- [STUDY MATERIAL]
== Segment start ==
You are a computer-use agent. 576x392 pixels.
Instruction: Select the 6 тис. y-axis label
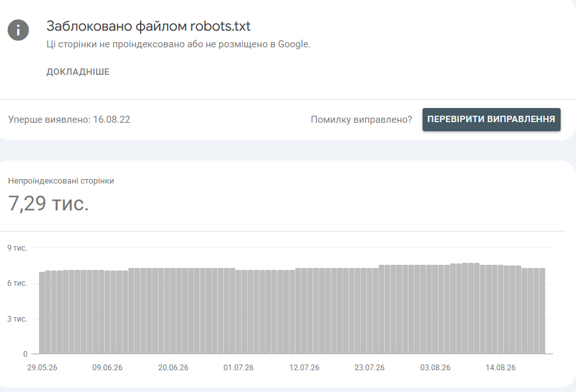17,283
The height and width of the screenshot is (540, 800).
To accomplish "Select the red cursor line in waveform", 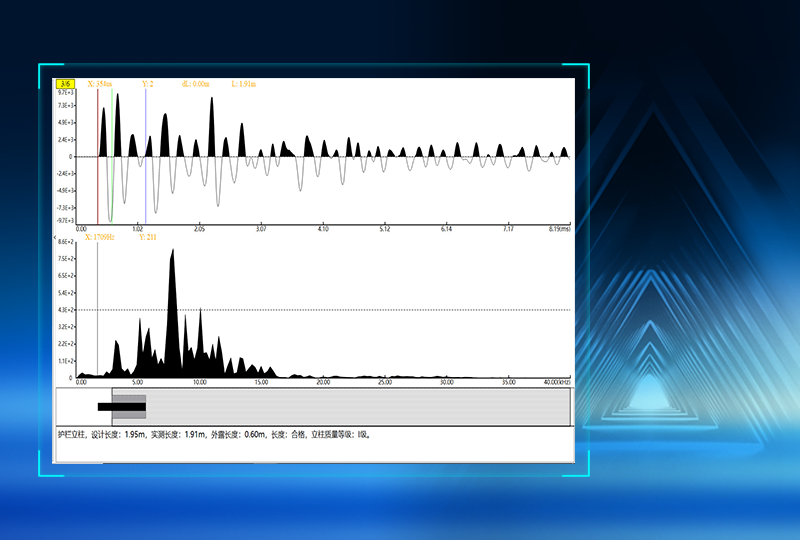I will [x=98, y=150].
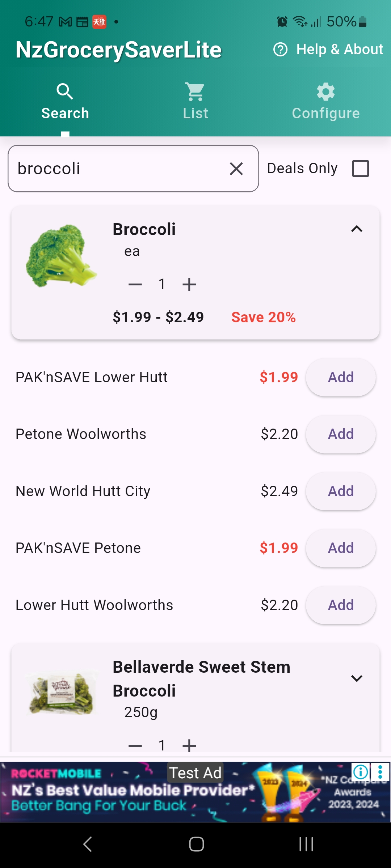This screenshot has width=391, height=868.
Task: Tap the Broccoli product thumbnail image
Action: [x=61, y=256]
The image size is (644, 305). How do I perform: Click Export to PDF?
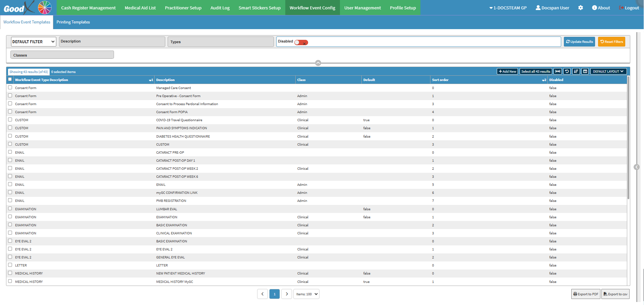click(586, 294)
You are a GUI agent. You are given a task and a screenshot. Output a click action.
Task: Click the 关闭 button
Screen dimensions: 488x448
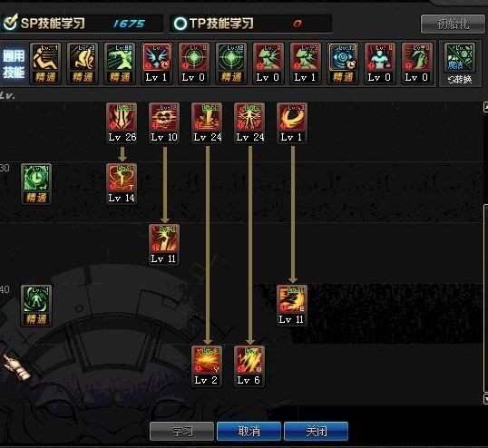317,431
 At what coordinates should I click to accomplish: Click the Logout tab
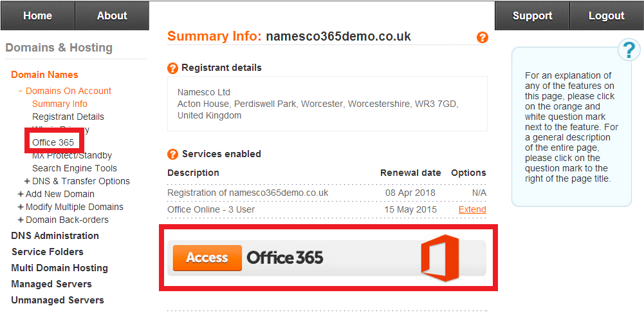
== Segment end ==
== Segment start ==
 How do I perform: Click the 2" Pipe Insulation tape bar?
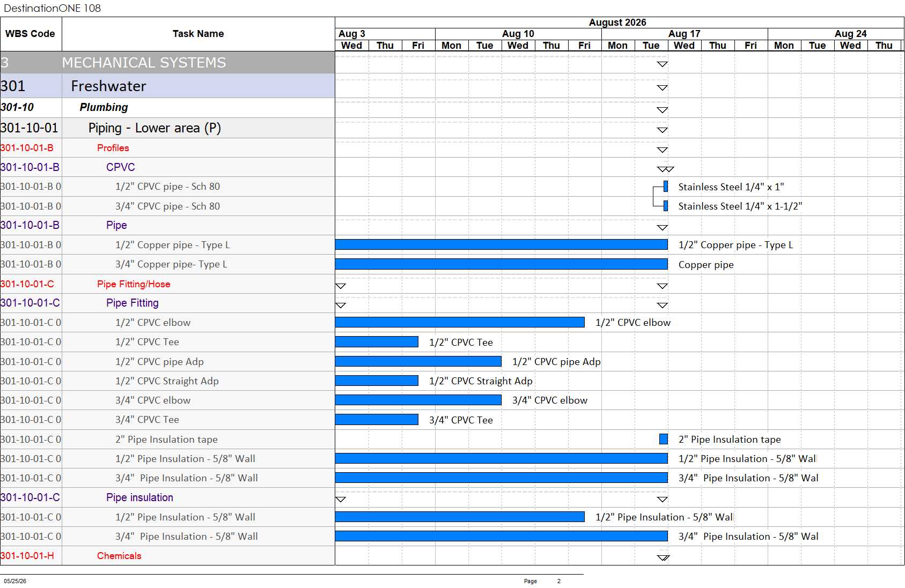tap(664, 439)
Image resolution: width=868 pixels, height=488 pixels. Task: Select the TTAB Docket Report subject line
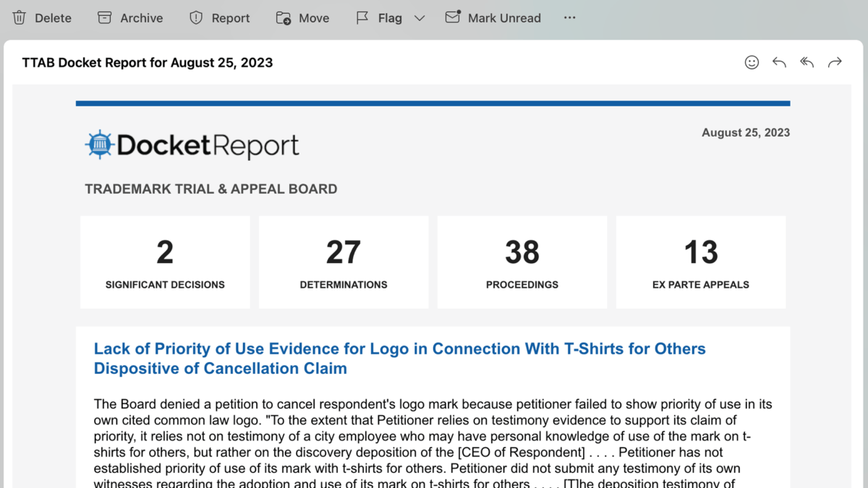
== Segment end ==
- [BRIEF] In the entries above, find the line containing "Screen dimensions: 488x448" and the line containing "At what coordinates"; give again exactly those two lines and every line between them, minus the pictures.

- [FINISHED TASK]
Screen dimensions: 488x448
317,431
 At what coordinates should I click to accomplish: Click the Logout tab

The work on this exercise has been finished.